● **GIVEN INFORMATION**
···

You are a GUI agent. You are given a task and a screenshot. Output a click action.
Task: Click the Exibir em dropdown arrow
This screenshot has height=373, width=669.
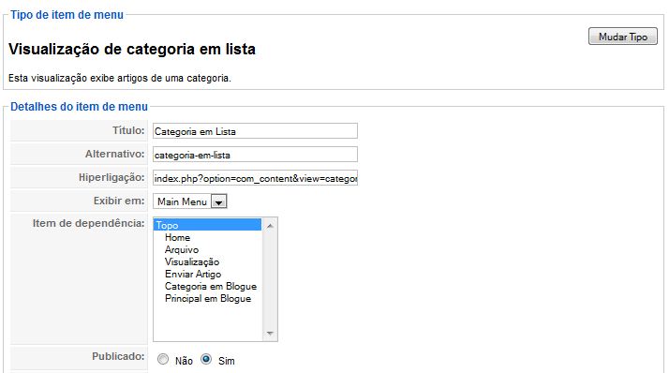click(219, 201)
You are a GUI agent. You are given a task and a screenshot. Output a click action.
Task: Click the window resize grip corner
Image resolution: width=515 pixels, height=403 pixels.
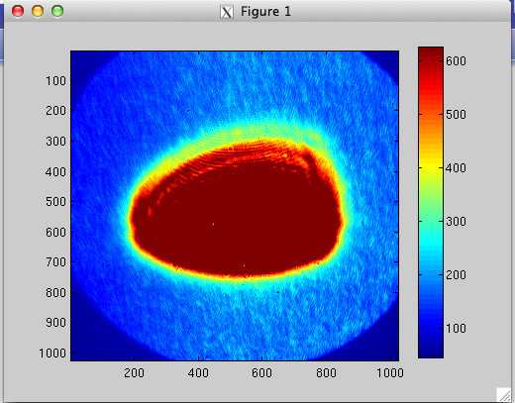503,394
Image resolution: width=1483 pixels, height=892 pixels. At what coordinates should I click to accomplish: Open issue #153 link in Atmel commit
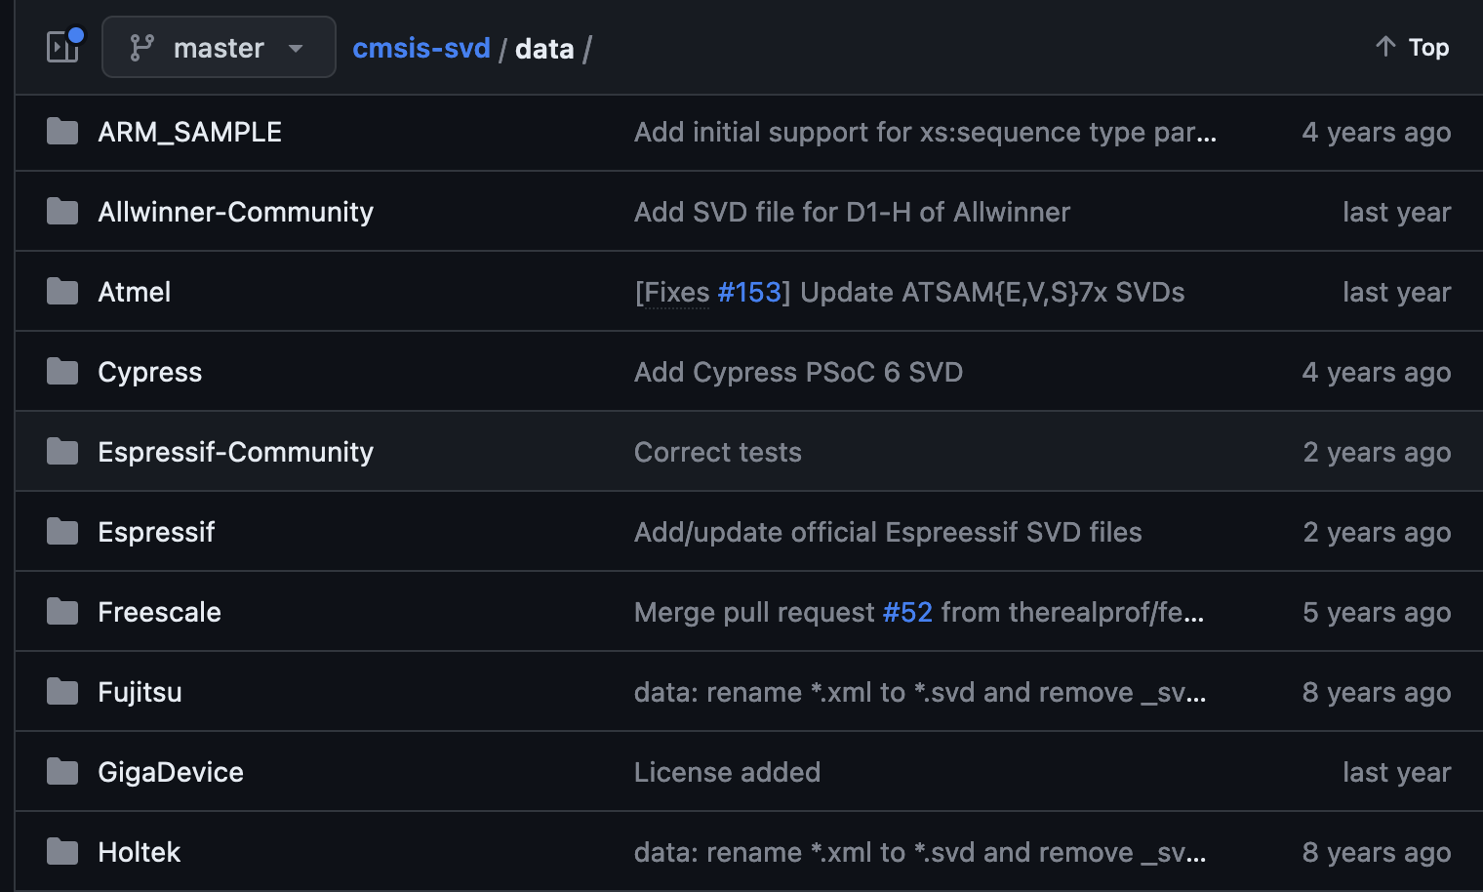pyautogui.click(x=749, y=292)
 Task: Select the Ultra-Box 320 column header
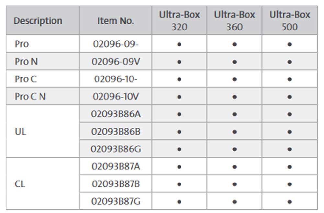click(179, 20)
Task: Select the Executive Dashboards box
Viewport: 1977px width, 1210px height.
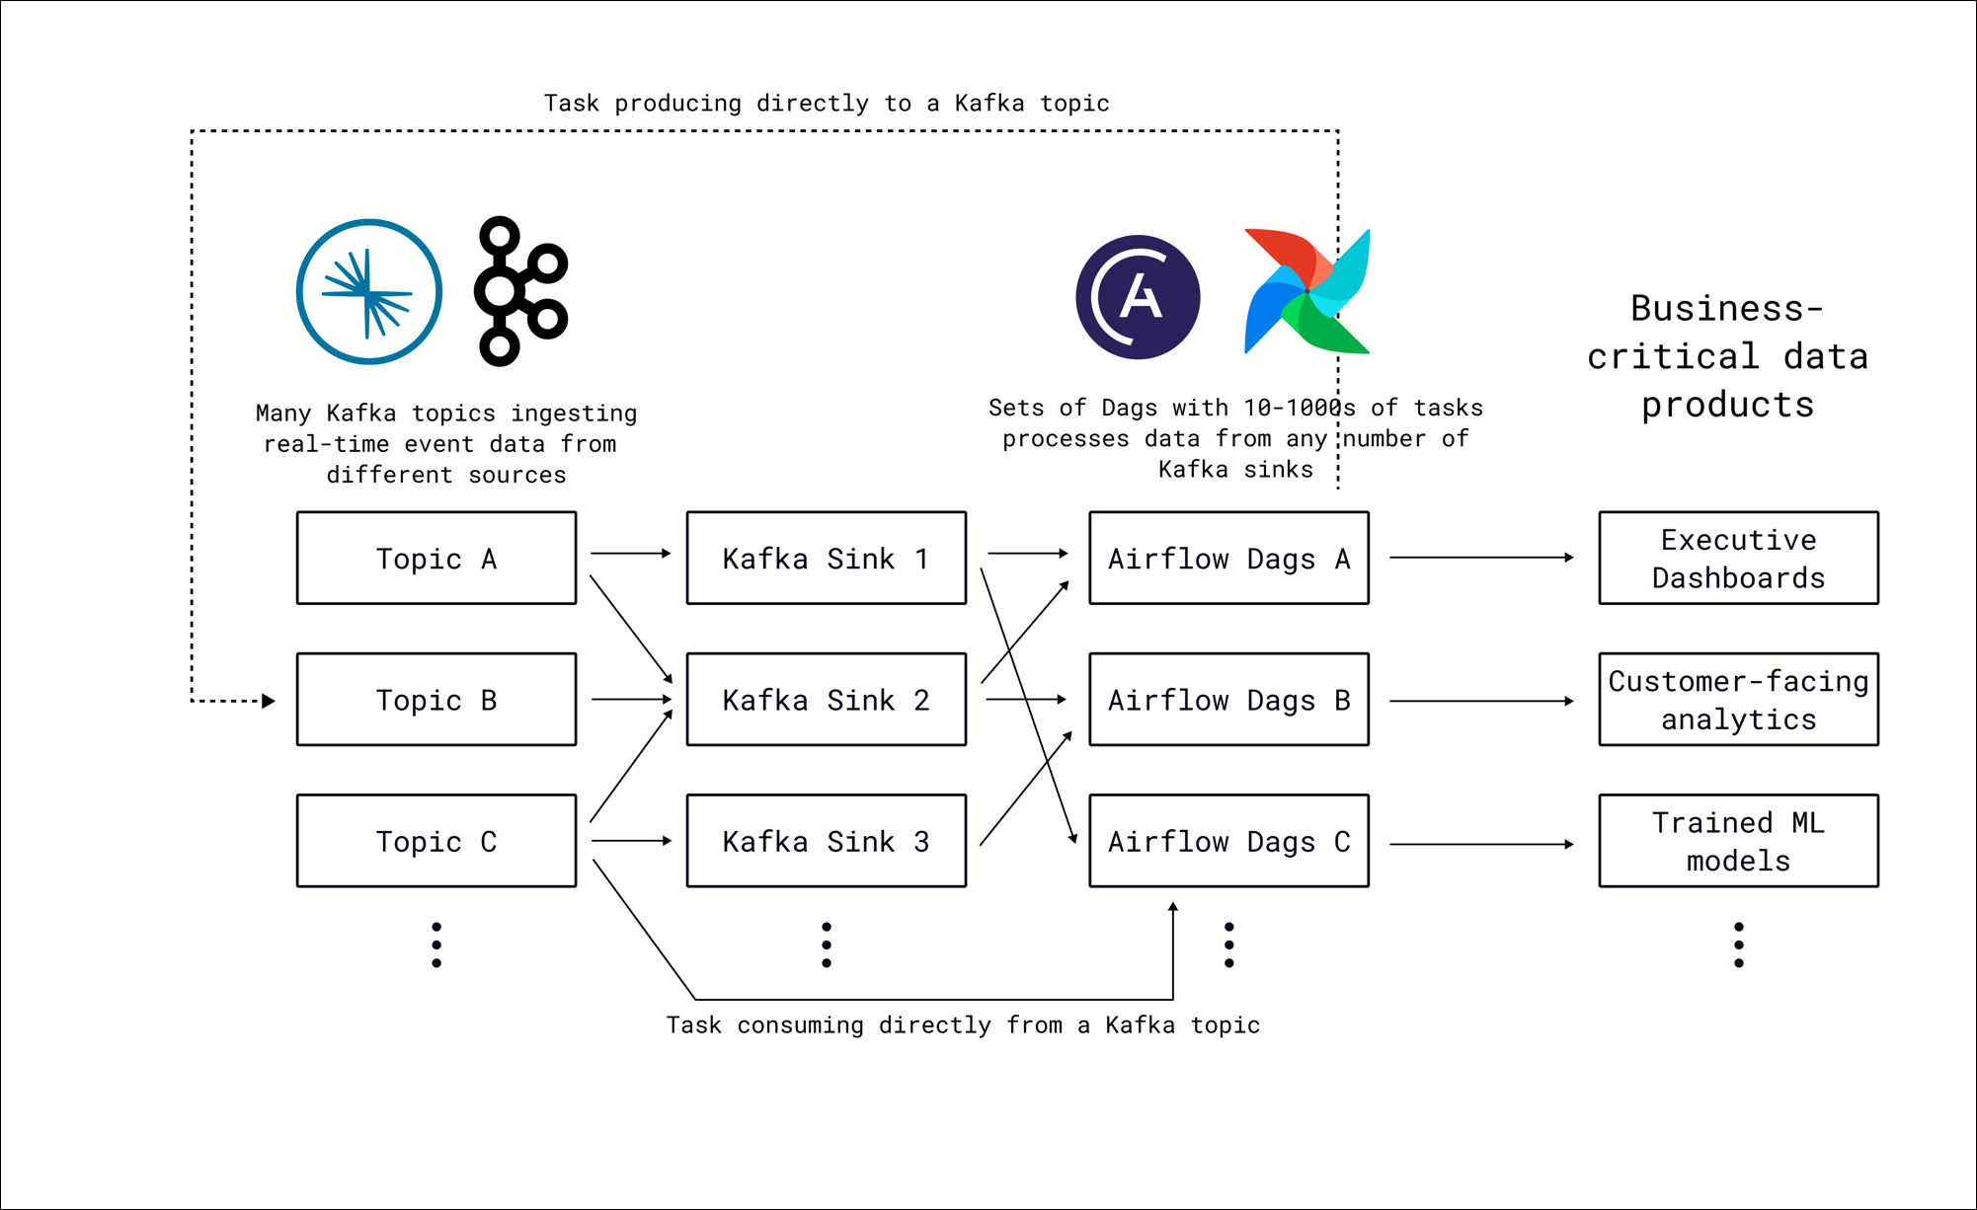Action: [x=1737, y=558]
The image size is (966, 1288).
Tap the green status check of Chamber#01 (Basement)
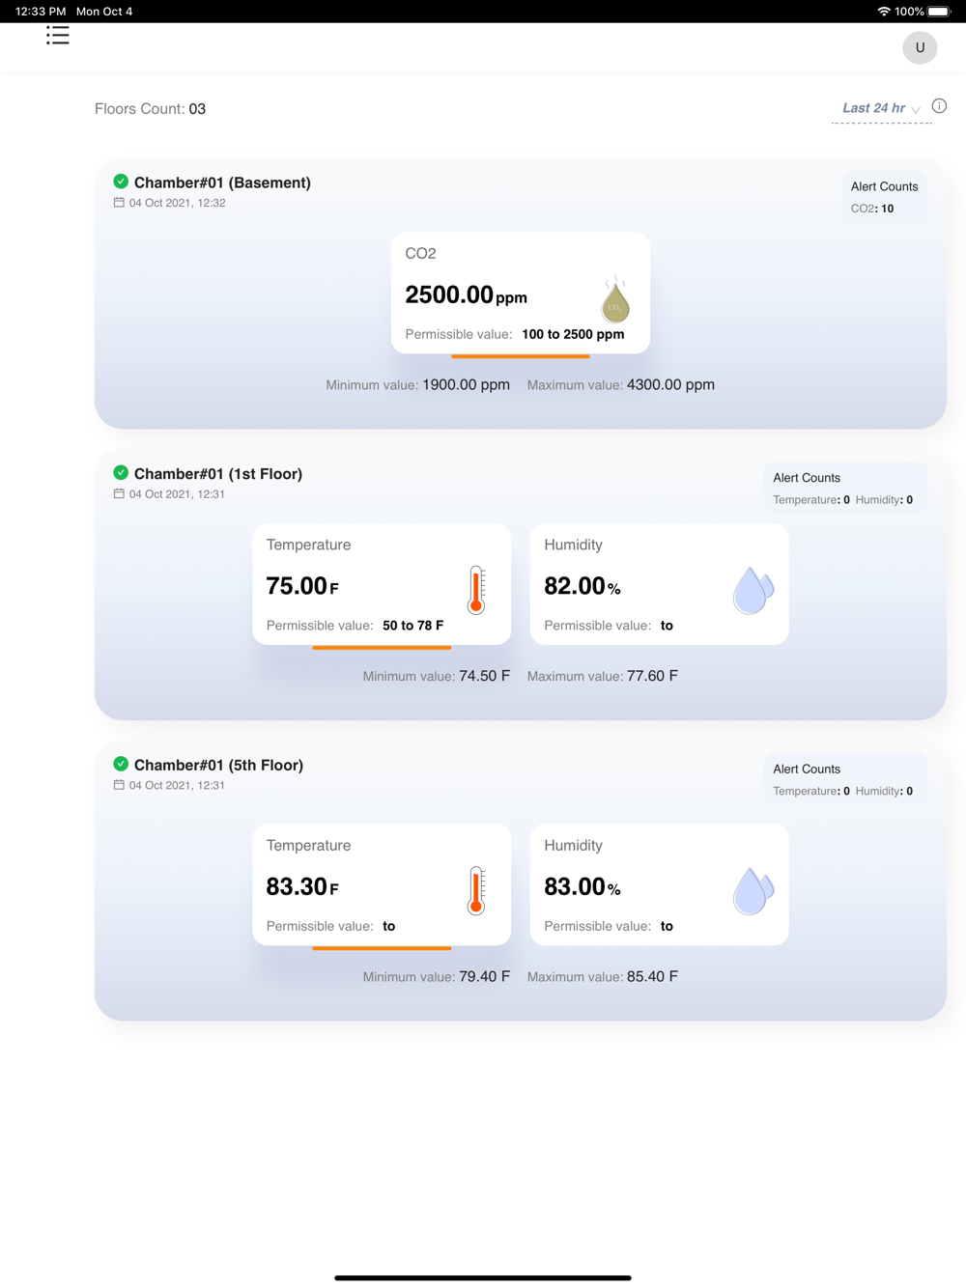click(121, 182)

···

Return the text of every record above word for word, leaving out the pictures.

You are a GUI agent. You are given a task and a screenshot. Output a click action.
Task: Click the Exibir em dropdown arrow
This screenshot has height=373, width=669.
click(219, 201)
You are a GUI agent. You are given a task and a screenshot. Output a click action.
Task: Click the window resize grip corner
Image resolution: width=515 pixels, height=403 pixels.
503,394
Image resolution: width=1483 pixels, height=892 pixels. At what coordinates should I click to accomplish: Open issue #153 link in Atmel commit
pyautogui.click(x=749, y=292)
 Task: Select the Ultra-Box 320 column header
click(179, 20)
Task: Select the Executive Dashboards box
Viewport: 1977px width, 1210px height.
Action: [x=1737, y=558]
The image size is (966, 1288).
Tap the green status check of Chamber#01 (Basement)
click(121, 182)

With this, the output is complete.